#### Data for the task
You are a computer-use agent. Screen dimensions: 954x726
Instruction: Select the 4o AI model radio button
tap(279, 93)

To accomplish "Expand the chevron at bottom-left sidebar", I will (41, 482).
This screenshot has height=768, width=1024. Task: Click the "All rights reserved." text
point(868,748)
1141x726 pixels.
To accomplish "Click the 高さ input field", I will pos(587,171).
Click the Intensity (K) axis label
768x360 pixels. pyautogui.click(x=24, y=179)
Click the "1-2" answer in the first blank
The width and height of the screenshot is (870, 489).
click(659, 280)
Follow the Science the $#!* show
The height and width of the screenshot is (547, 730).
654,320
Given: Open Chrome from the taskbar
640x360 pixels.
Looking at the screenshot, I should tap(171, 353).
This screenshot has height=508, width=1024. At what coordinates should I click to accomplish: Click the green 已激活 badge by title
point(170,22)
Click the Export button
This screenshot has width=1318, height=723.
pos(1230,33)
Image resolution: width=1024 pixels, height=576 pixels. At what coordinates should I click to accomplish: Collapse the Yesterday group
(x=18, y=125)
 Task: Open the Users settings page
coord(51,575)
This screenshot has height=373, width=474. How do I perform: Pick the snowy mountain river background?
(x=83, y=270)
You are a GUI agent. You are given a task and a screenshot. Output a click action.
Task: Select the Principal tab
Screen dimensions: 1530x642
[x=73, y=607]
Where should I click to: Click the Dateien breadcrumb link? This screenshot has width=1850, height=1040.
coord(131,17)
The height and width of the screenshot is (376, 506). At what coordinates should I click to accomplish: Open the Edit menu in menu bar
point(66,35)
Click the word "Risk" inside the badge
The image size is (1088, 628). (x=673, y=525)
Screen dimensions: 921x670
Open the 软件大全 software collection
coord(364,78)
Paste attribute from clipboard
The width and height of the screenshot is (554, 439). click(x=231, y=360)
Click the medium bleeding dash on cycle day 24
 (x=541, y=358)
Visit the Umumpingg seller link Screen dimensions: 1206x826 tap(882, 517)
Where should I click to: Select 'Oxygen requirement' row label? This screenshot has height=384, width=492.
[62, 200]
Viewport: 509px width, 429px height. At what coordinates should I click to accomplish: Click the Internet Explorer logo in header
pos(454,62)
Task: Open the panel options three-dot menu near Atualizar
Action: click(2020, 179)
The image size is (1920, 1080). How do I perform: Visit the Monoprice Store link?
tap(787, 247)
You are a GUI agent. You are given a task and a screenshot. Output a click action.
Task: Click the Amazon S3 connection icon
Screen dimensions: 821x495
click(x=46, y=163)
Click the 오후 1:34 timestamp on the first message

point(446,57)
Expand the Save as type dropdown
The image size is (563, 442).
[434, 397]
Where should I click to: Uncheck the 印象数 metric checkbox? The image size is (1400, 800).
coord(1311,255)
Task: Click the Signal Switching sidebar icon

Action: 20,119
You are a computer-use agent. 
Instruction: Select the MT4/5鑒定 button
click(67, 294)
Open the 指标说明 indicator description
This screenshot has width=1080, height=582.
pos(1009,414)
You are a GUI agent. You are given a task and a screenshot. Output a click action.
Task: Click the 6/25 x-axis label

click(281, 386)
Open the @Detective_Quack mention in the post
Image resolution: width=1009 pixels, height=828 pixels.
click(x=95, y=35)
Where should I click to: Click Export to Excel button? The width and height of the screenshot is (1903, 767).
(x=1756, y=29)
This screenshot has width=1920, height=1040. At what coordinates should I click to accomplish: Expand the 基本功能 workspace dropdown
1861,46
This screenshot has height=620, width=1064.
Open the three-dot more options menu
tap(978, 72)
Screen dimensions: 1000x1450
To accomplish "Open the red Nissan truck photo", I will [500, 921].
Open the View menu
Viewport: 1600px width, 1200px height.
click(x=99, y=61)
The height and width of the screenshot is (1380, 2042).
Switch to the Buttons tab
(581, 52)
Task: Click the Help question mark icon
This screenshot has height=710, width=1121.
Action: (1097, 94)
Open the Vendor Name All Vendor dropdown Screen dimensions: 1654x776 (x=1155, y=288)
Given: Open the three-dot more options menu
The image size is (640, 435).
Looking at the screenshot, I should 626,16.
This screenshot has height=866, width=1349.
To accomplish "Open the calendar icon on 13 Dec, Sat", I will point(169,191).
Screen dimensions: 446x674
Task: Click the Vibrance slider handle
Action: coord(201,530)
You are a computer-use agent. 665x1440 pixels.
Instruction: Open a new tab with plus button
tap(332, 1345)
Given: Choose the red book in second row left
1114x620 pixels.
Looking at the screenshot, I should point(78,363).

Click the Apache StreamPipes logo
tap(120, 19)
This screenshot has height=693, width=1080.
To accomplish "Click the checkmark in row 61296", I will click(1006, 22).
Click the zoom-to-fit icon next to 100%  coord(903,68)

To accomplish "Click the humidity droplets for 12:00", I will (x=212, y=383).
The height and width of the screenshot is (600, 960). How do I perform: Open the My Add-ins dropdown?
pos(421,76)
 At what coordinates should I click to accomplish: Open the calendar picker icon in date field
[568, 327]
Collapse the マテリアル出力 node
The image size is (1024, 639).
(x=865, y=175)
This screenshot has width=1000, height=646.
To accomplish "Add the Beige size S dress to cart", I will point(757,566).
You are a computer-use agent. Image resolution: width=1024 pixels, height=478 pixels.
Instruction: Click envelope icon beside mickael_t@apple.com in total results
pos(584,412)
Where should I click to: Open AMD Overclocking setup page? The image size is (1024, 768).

#### What to produce
Output the listing in full. Leave every line unchanged.

#### Answer section
You are a computer-use agent. Screen dimensions: 954x726
Instruction: Select the 4o AI model radio button
tap(279, 93)

To accomplish "Expand the chevron at bottom-left sidebar", I will (41, 482).
This screenshot has height=768, width=1024. Task: Click the "All rights reserved." text
point(868,748)
1141x726 pixels.
To accomplish "Click the 高さ input field", I will pos(587,171).
Click the Intensity (K) axis label
768x360 pixels. pyautogui.click(x=24, y=179)
Click the "1-2" answer in the first blank
The width and height of the screenshot is (870, 489).
click(659, 280)
Follow the Science the $#!* show
The height and width of the screenshot is (547, 730).
654,320
Given: Open Chrome from the taskbar
640x360 pixels.
Looking at the screenshot, I should tap(171, 353).
This screenshot has height=508, width=1024. At what coordinates should I click to accomplish: Click the green 已激活 badge by title
point(170,22)
Click the Export button
This screenshot has width=1318, height=723.
pos(1230,33)
Image resolution: width=1024 pixels, height=576 pixels. At what coordinates should I click to accomplish: Collapse the Yesterday group
(x=18, y=125)
 Task: Open the Users settings page
coord(51,575)
This screenshot has height=373, width=474. How do I perform: Pick the snowy mountain river background?
(x=83, y=270)
You are a GUI agent. You are given a task and a screenshot. Output a click action.
Task: Select the Principal tab
Screen dimensions: 1530x642
[x=73, y=607]
Where should I click to: Click the Dateien breadcrumb link? This screenshot has width=1850, height=1040.
coord(131,17)
The height and width of the screenshot is (376, 506). At what coordinates should I click to accomplish: Open the Edit menu in menu bar
point(66,35)
Click the word "Risk" inside the badge
The image size is (1088, 628). (x=673, y=525)
Screen dimensions: 921x670
Open the 软件大全 software collection
coord(364,78)
Paste attribute from clipboard
The width and height of the screenshot is (554, 439). click(x=231, y=360)
Click the medium bleeding dash on cycle day 24
 (x=541, y=358)
Visit the Umumpingg seller link Screen dimensions: 1206x826 tap(882, 517)
Where should I click to: Select 'Oxygen requirement' row label? This screenshot has height=384, width=492.
[62, 200]
Viewport: 509px width, 429px height. At what coordinates should I click to accomplish: Click the Internet Explorer logo in header
pos(454,62)
Task: Open the panel options three-dot menu near Atualizar
Action: click(2020, 179)
The image size is (1920, 1080). How do I perform: Visit the Monoprice Store link?
tap(787, 247)
You are a GUI agent. You are given a task and a screenshot. Output a click action.
Task: Click the Amazon S3 connection icon
Screen dimensions: 821x495
click(x=46, y=163)
Click the 오후 1:34 timestamp on the first message

point(446,57)
Expand the Save as type dropdown
The image size is (563, 442).
[434, 397]
Where should I click to: Uncheck the 印象数 metric checkbox? The image size is (1400, 800).
coord(1311,255)
Task: Click the Signal Switching sidebar icon

Action: 20,119
You are a computer-use agent. 
Instruction: Select the MT4/5鑒定 button
click(67, 294)
Open the 指标说明 indicator description
This screenshot has width=1080, height=582.
pos(1009,414)
You are a GUI agent. You are given a task and a screenshot. Output a click action.
Task: Click the 6/25 x-axis label

click(281, 386)
Open the @Detective_Quack mention in the post
Image resolution: width=1009 pixels, height=828 pixels.
click(x=95, y=35)
Where should I click to: Click Export to Excel button? The width and height of the screenshot is (1903, 767).
(x=1756, y=29)
This screenshot has width=1920, height=1040. At what coordinates should I click to accomplish: Expand the 基本功能 workspace dropdown
1861,46
This screenshot has height=620, width=1064.
Open the three-dot more options menu
tap(978, 72)
Screen dimensions: 1000x1450
To accomplish "Open the red Nissan truck photo", I will [500, 921].
Open the View menu
Viewport: 1600px width, 1200px height.
click(x=99, y=61)
The height and width of the screenshot is (1380, 2042).
Switch to the Buttons tab
(581, 52)
Task: Click the Help question mark icon
This screenshot has height=710, width=1121.
Action: (1097, 94)
Open the Vendor Name All Vendor dropdown Screen dimensions: 1654x776 (x=1155, y=288)
Given: Open the three-dot more options menu
The image size is (640, 435).
Looking at the screenshot, I should 626,16.
This screenshot has height=866, width=1349.
To accomplish "Open the calendar icon on 13 Dec, Sat", I will point(169,191).
Screen dimensions: 446x674
Task: Click the Vibrance slider handle
Action: coord(201,530)
You are a computer-use agent. 665x1440 pixels.
Instruction: Open a new tab with plus button
tap(332, 1345)
Given: Choose the red book in second row left
1114x620 pixels.
Looking at the screenshot, I should point(78,363).

Click the Apache StreamPipes logo
tap(120, 19)
This screenshot has height=693, width=1080.
To accomplish "Click the checkmark in row 61296", I will click(1006, 22).
Click the zoom-to-fit icon next to 100%  coord(903,68)

To accomplish "Click the humidity droplets for 12:00", I will (x=212, y=383).
The height and width of the screenshot is (600, 960). How do I perform: Open the My Add-ins dropdown?
pos(421,76)
 At what coordinates should I click to accomplish: Open the calendar picker icon in date field
[568, 327]
Collapse the マテリアル出力 node
The image size is (1024, 639).
(x=865, y=175)
This screenshot has width=1000, height=646.
To accomplish "Add the Beige size S dress to cart", I will point(757,566).
You are a computer-use agent. Image resolution: width=1024 pixels, height=478 pixels.
Instruction: Click envelope icon beside mickael_t@apple.com in total results
pos(584,412)
Where should I click to: Open AMD Overclocking setup page? The image size is (1024, 768).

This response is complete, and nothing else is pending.